• EXERCISE DIRECTIONS: In the data below, find every line that has the string "Leave", and copy it.

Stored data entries
--------------------

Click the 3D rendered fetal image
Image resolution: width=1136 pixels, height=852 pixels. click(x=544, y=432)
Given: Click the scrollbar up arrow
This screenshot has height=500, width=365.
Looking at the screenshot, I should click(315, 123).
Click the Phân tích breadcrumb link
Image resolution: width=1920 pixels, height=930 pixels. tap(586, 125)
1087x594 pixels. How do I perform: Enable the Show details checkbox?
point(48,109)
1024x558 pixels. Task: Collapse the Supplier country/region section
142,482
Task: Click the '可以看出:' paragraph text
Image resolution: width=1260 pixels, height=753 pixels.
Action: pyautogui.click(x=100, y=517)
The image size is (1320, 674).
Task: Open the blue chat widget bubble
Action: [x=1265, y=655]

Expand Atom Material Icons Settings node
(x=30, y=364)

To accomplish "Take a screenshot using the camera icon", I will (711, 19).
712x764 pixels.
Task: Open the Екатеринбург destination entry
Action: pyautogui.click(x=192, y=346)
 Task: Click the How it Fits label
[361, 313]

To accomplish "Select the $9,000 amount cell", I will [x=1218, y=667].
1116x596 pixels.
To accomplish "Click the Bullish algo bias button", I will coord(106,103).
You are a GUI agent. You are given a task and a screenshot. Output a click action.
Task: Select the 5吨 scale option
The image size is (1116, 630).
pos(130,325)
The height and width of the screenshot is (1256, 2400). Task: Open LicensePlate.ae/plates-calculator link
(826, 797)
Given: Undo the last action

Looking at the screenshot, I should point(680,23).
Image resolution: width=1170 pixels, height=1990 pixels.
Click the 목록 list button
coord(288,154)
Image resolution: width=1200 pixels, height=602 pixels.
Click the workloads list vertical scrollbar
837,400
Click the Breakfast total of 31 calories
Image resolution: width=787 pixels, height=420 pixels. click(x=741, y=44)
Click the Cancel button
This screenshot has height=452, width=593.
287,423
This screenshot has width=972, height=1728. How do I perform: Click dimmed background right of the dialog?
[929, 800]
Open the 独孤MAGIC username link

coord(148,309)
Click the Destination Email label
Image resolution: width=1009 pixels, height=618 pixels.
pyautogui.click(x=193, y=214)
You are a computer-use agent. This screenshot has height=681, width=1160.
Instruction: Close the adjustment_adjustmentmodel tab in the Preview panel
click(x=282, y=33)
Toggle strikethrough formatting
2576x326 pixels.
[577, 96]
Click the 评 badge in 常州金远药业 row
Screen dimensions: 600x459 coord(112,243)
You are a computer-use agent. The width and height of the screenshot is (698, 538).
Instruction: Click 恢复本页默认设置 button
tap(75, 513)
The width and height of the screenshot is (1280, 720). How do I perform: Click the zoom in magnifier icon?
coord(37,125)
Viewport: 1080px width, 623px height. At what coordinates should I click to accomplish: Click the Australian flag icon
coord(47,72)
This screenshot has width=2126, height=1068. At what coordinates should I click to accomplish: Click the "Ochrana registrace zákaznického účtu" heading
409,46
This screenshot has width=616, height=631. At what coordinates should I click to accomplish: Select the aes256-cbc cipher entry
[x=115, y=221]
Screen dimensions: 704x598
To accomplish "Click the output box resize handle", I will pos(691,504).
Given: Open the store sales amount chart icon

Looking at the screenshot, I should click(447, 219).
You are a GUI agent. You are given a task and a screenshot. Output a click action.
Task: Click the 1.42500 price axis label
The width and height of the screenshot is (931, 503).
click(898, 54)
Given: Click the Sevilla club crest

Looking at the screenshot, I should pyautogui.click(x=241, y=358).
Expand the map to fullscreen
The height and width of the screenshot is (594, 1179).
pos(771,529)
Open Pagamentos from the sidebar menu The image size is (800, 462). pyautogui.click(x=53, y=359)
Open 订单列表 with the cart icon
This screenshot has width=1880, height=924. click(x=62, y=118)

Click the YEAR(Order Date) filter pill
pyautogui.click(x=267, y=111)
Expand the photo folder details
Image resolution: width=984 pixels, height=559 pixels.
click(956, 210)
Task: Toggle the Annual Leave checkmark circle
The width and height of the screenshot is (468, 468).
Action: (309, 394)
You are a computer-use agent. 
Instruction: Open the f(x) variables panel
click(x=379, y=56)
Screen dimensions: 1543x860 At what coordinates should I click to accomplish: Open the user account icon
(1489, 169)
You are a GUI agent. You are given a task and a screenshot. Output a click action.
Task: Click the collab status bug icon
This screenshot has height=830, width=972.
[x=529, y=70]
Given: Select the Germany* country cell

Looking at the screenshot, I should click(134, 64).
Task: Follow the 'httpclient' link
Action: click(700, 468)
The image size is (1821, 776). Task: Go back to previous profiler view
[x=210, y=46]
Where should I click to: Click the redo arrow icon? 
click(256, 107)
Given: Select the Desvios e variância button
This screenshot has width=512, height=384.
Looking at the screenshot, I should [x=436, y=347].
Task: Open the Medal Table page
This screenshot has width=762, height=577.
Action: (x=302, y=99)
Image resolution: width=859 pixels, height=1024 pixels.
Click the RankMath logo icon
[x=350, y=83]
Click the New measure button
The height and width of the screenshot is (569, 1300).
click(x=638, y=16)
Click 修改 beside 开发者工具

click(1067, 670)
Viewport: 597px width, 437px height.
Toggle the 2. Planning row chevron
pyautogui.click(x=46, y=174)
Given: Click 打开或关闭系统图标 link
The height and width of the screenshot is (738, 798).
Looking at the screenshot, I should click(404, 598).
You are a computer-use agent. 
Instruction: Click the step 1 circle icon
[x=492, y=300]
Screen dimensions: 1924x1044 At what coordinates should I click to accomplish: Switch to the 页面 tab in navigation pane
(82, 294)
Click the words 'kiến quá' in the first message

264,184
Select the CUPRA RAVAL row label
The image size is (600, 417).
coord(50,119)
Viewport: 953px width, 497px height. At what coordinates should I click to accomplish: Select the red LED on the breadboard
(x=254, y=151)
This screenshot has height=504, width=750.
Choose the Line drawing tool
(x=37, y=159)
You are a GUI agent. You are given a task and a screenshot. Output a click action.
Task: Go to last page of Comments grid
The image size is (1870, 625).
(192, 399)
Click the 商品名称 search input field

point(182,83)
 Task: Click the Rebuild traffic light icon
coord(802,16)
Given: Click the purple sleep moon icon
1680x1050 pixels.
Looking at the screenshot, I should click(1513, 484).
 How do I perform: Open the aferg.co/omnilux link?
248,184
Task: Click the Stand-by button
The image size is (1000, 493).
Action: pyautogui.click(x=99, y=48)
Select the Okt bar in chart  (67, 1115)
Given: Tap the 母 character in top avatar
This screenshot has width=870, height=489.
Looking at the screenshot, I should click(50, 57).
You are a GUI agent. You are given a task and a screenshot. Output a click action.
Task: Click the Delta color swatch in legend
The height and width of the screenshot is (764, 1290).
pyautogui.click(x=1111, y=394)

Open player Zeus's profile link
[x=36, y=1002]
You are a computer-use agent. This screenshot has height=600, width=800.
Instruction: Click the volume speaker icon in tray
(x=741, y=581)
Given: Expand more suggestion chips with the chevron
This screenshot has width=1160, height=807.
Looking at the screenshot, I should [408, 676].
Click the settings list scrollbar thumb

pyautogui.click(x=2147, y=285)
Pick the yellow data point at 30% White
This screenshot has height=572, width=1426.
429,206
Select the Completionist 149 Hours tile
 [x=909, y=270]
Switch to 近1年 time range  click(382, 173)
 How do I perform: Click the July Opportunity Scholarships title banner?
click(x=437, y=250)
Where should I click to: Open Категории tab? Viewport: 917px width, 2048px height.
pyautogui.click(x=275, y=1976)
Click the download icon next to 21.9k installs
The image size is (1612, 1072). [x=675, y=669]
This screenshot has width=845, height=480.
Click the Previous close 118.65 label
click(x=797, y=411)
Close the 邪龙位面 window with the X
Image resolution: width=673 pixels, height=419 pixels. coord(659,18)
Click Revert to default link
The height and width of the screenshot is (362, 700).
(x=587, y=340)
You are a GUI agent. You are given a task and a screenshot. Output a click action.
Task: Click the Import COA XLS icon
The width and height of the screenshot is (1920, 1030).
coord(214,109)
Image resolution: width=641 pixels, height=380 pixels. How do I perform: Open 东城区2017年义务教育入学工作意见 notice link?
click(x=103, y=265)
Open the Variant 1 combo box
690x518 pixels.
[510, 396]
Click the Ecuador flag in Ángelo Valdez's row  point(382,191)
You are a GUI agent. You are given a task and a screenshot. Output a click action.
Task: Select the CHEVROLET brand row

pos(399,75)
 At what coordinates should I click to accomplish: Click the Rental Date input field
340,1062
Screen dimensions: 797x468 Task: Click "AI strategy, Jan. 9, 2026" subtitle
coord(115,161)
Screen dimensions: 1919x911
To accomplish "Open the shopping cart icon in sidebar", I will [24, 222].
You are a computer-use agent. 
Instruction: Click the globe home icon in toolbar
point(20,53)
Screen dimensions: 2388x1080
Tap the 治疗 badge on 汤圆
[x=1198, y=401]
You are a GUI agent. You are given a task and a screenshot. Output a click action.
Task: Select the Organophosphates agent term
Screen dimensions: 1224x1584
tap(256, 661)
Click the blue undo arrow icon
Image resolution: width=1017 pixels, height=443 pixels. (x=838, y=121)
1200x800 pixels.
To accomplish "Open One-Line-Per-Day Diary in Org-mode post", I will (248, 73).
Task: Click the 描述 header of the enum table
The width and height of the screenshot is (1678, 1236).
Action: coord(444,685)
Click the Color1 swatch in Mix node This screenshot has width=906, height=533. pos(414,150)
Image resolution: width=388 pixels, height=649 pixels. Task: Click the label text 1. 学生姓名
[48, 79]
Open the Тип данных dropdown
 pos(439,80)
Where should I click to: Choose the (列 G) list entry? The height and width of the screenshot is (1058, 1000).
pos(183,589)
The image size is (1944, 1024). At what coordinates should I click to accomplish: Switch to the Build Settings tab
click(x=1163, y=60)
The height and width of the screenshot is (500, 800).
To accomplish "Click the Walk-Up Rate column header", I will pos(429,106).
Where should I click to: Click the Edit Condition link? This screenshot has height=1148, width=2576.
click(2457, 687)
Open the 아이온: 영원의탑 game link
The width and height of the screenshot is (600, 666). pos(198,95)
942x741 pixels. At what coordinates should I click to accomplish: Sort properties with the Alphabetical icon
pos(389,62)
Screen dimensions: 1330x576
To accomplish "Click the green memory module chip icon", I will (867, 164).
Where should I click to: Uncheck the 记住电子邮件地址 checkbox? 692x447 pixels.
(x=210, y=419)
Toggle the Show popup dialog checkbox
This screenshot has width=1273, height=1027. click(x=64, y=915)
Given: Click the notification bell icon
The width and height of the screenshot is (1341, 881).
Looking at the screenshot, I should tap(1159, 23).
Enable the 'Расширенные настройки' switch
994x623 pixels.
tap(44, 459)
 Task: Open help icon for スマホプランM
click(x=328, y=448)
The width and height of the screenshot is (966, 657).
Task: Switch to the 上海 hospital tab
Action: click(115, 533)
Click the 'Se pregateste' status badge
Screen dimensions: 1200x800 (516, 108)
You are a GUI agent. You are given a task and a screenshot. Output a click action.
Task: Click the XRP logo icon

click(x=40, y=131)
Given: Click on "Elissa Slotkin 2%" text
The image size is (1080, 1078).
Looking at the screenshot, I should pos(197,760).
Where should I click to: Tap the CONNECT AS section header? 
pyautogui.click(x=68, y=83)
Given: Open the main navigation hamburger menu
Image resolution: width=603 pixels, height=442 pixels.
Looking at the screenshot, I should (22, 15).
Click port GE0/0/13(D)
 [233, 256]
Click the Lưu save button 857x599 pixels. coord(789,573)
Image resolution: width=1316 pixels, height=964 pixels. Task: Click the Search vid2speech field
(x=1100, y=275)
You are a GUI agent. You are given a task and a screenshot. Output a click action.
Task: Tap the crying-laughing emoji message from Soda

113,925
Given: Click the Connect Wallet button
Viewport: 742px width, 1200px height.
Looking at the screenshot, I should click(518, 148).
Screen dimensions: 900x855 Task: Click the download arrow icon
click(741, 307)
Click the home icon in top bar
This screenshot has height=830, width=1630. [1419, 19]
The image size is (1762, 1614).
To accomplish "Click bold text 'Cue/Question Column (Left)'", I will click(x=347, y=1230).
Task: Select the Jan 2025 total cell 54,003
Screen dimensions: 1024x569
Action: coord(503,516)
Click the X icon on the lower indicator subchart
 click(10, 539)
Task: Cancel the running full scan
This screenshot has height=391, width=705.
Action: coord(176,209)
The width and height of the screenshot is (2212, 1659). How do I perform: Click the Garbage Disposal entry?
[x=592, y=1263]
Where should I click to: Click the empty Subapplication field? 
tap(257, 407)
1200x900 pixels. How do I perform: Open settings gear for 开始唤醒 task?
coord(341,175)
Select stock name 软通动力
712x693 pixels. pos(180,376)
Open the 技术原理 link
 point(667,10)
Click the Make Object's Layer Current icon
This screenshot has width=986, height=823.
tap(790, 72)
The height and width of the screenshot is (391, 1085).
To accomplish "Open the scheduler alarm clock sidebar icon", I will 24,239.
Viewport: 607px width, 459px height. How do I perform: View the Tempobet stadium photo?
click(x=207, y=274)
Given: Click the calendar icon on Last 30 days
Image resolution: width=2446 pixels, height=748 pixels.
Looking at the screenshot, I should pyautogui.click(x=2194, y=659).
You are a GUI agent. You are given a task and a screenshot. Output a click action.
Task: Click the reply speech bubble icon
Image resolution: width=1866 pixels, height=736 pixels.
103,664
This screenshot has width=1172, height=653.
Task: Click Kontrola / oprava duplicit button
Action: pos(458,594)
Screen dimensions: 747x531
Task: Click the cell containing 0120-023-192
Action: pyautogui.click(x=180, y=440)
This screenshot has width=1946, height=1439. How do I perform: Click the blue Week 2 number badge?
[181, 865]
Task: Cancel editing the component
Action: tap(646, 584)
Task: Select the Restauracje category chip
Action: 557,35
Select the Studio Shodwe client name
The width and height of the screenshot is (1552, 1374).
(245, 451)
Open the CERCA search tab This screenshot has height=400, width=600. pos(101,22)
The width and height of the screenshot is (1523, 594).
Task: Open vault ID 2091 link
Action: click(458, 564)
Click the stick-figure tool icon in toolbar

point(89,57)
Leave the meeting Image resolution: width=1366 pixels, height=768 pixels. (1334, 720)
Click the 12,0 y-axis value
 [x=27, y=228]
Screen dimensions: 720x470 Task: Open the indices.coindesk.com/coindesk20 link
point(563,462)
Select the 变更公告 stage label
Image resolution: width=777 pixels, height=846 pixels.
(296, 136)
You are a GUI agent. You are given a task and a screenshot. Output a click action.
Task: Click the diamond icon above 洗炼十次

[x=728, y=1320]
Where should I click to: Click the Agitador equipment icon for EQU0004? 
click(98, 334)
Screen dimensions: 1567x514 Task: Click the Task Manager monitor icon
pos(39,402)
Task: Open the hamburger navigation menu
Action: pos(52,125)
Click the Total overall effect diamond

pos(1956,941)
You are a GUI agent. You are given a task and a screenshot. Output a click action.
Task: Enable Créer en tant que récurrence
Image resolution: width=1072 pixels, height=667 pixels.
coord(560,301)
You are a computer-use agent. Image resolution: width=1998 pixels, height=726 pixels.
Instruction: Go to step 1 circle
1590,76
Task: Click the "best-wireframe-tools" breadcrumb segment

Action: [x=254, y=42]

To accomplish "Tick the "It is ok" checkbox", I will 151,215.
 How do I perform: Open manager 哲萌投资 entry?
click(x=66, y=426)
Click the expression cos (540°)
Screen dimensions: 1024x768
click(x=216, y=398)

--------------------

• WRITTEN ANSWER:
Task: Toggle the Annual Leave checkmark circle
Leave the meeting Image resolution: width=1366 pixels, height=768 pixels. (1334, 720)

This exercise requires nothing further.